Stream: compiler development

Topic: zig compiler - SIMD tokenize exploration


view this post on Zulip Luke Boswell (Jun 05 2025 at 02:09):

I'm happy to report that in my experiment making chompTrivia faster using SIMD (https://github.com/roc-lang/roc/pull/7815)... I think I may have made it slower.

12:06:41 ~/Documents/GitHub/roc simd_chomp_trivia $ zig build test_chomp_perf -Dsimd=false
=== chompTrivia Performance Test ===
SIMD Enabled: false
SIMD Width: 16 bytes

Testing with src/BigFile.roc
Time (µs) | Throughput (MB/s) | SIMD Chunks | File Size (bytes)
------------------------------------------------------------
   9.78e3 |            2.32e1 |           0 |            226943
12:08:08 ~/Documents/GitHub/roc simd_chomp_trivia $ zig build test_chomp_perf -Dsimd-width=8
=== chompTrivia Performance Test ===
SIMD Enabled: true
SIMD Width: 8 bytes

Testing with src/BigFile.roc
Time (µs) | Throughput (MB/s) | SIMD Chunks | File Size (bytes)
------------------------------------------------------------
   1.06e4 |            2.14e1 |         371 |            226943

:shrug:

view this post on Zulip Luke Boswell (Jun 05 2025 at 02:13):

It was a fun experiment... I definitely need to rethink my approach though if this has any chance of landing someday.

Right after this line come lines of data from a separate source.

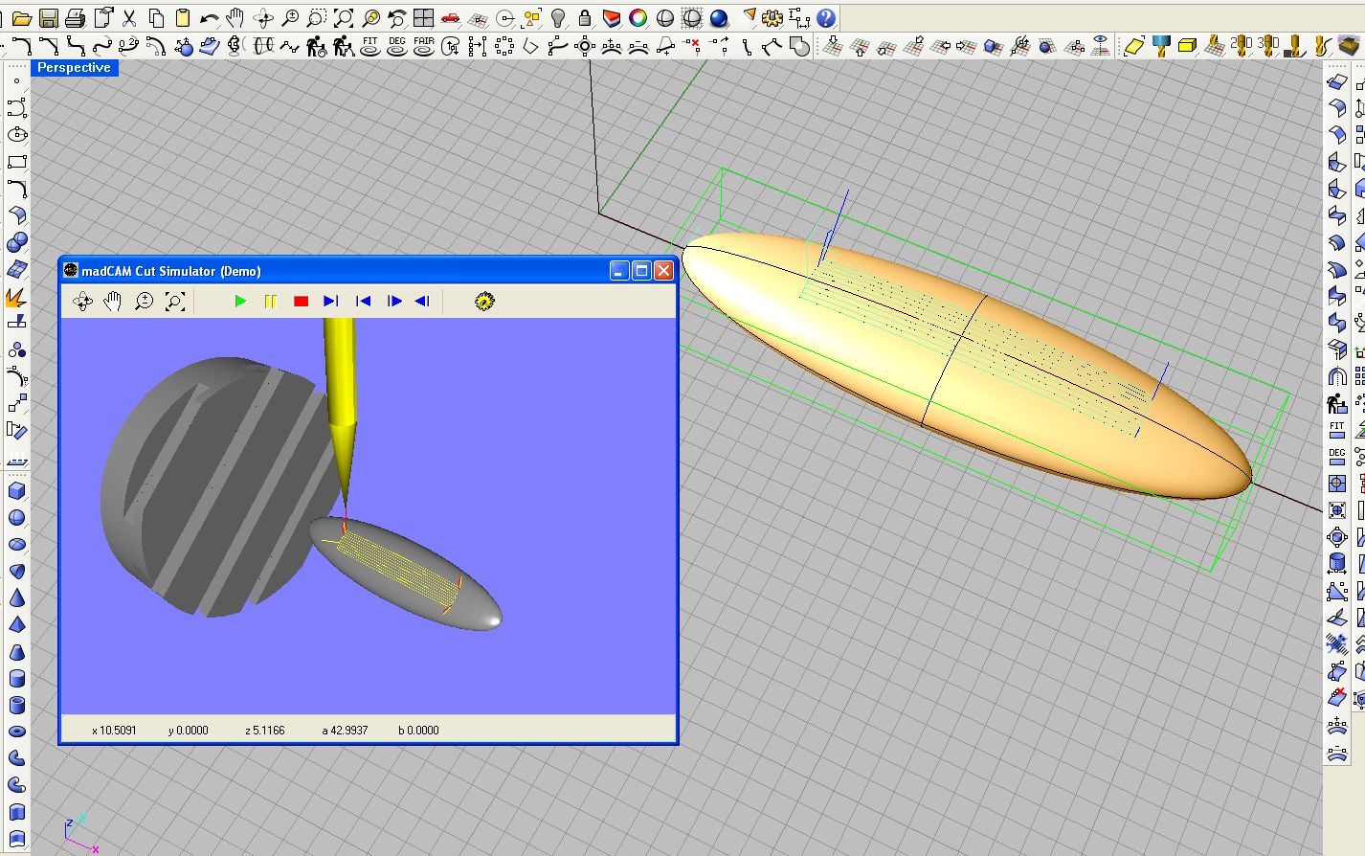Screen dimensions: 1365x856
Task: Stop the simulation with the red square
Action: [301, 302]
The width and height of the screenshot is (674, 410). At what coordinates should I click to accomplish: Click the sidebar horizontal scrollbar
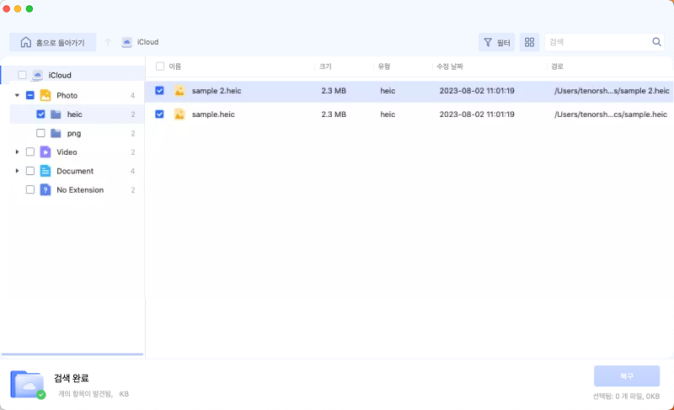point(72,355)
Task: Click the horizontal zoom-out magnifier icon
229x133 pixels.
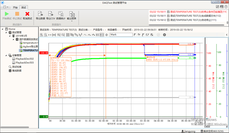Action: point(46,35)
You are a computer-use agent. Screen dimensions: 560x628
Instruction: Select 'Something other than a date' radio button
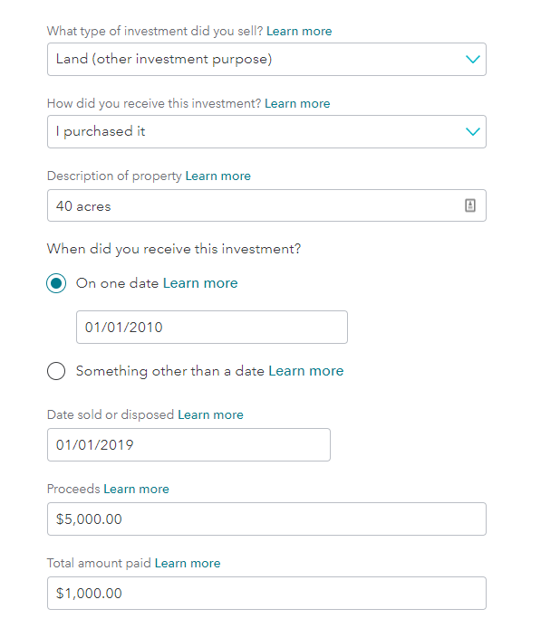pyautogui.click(x=56, y=371)
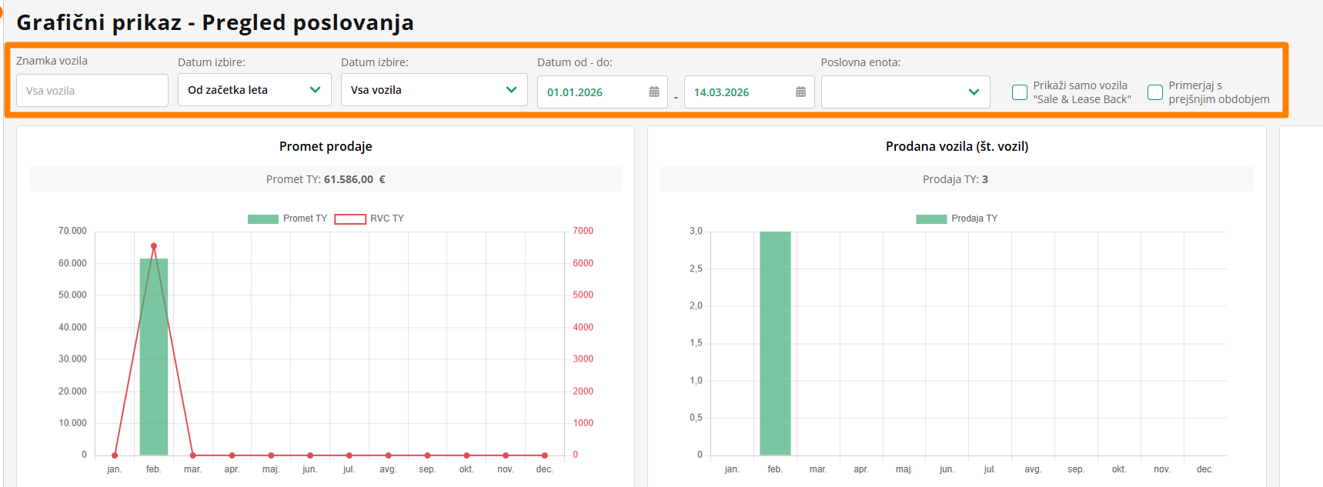Screen dimensions: 1323x487
Task: Click the Promet TY legend label
Action: (x=305, y=218)
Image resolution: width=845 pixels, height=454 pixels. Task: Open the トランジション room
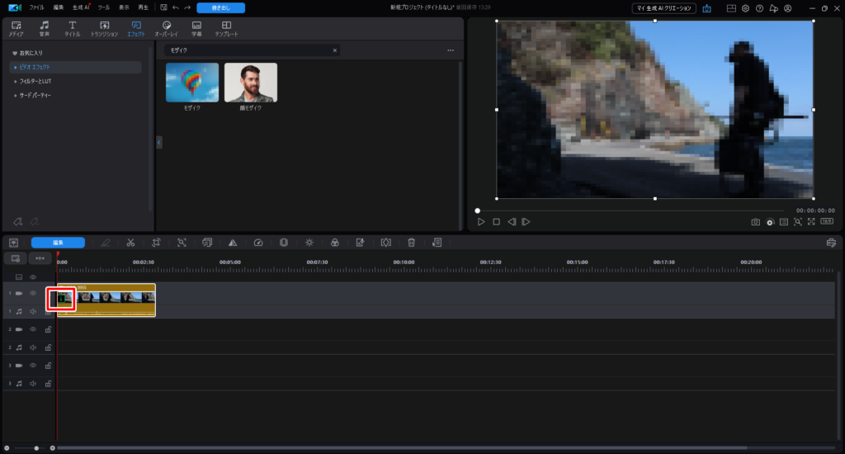(105, 29)
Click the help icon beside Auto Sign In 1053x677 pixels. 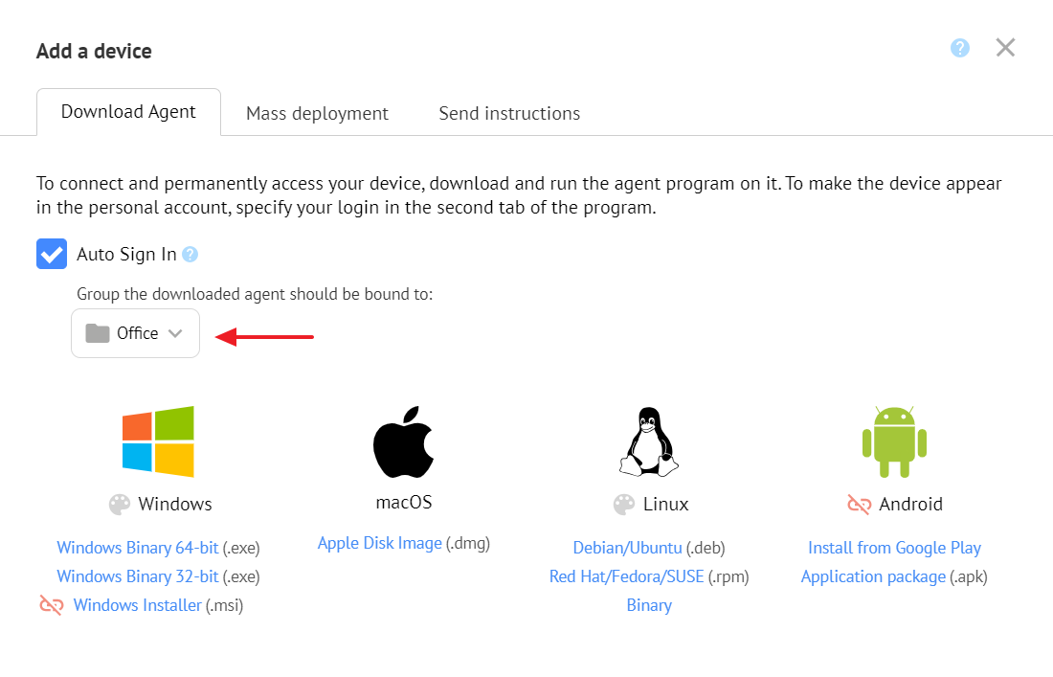[190, 255]
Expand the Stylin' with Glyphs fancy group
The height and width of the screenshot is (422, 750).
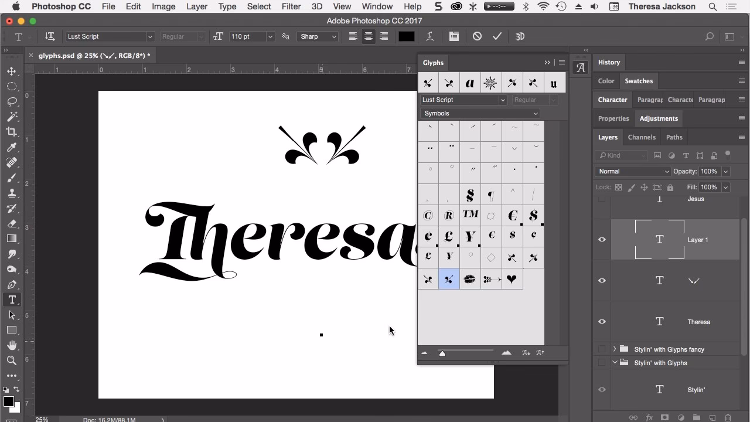click(x=613, y=349)
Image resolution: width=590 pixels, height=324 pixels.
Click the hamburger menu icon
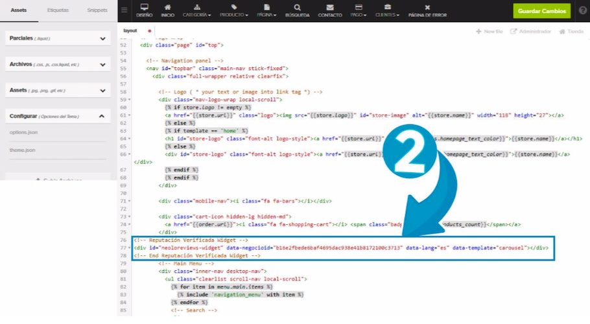click(x=124, y=10)
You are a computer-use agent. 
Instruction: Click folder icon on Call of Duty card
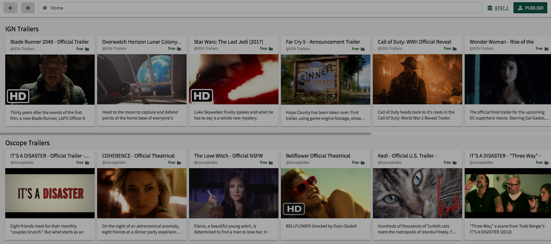click(x=455, y=49)
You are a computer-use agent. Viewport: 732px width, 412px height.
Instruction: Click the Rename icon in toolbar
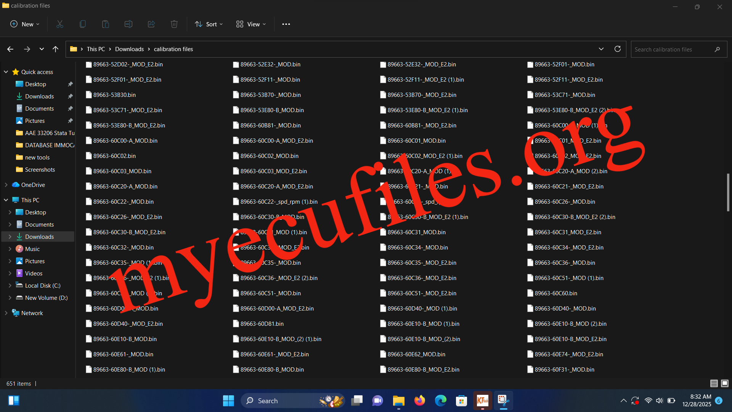[128, 24]
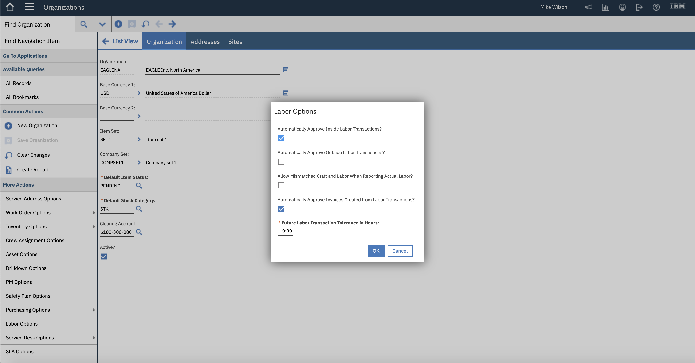This screenshot has height=363, width=695.
Task: Click the Clear changes undo icon
Action: [145, 24]
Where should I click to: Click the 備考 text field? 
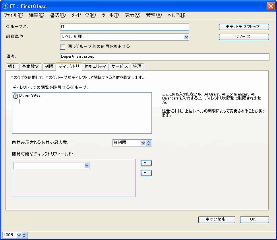pyautogui.click(x=165, y=57)
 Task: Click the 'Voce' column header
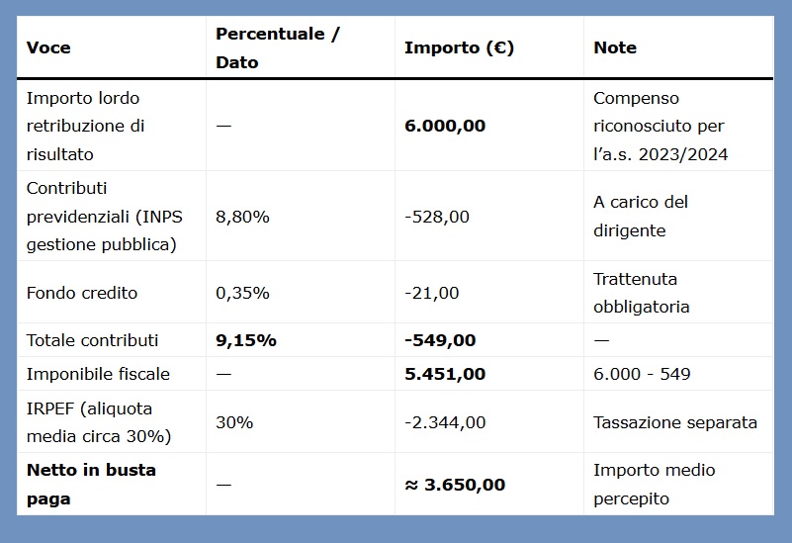point(48,47)
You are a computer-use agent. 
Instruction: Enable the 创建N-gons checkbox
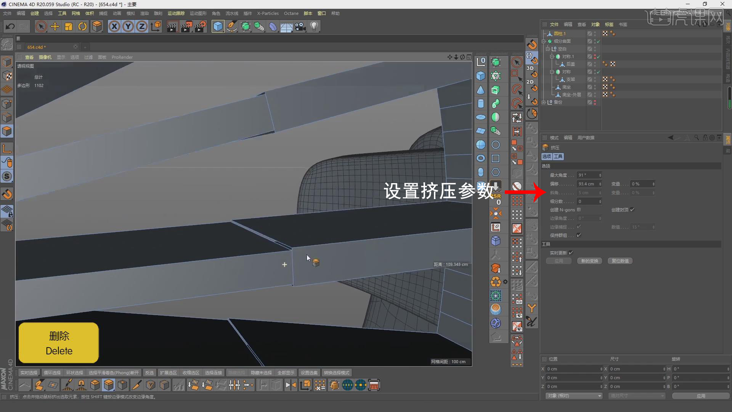(579, 209)
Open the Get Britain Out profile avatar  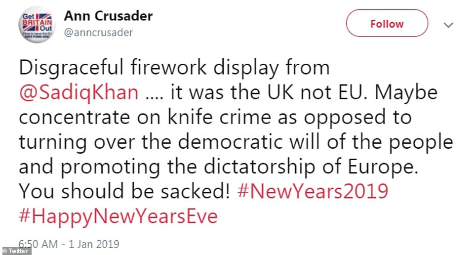point(38,25)
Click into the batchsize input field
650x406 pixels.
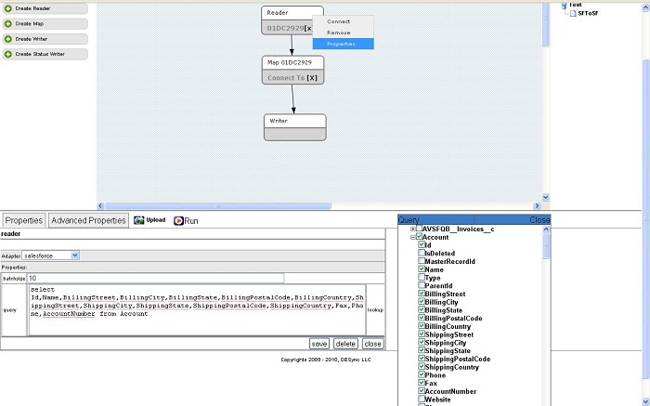155,278
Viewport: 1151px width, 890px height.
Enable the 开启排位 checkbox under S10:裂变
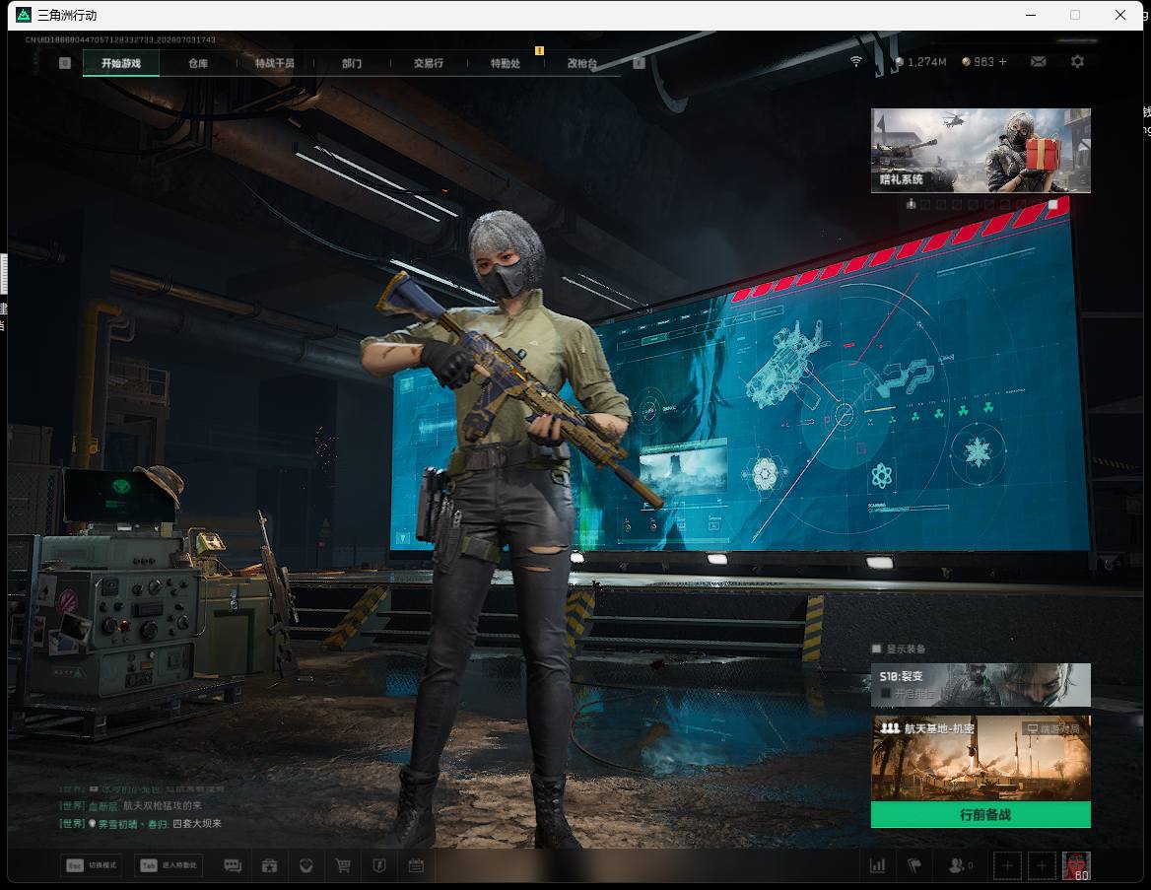pos(885,693)
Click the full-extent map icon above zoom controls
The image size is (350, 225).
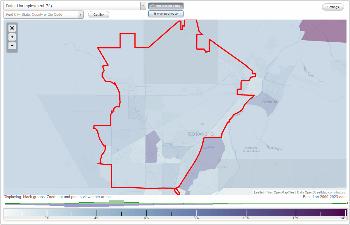12,28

view this post on Zulip Brendan Hansknecht (Jun 05 2025 at 02:35):

Not sure it will help here, Simd width likely should be bigger than 8 bytes

view this post on Zulip Brendan Hansknecht (Jun 05 2025 at 02:36):

Probably 32?

view this post on Zulip Brendan Hansknecht (Jun 05 2025 at 02:41):

Anyway, likely your are hiting fallback cases to much and need some sort of better handling of index of specific characters instead of doing it byte by byte

view this post on Zulip Luke Boswell (Jun 05 2025 at 03:25):

Thank you for the comments Brendan. I'm a SIMD noob, so learning by doing on this one.

view this post on Zulip Luke Boswell (Jun 05 2025 at 07:55):

I simplified the problem a little and have been noodling around with it a bit.

I've managed to get some things working ok, but there are a lot of edge cases that need to be handled or really thought through. Using a fixed (compile time) width SIMD chunk makes things a little challenging.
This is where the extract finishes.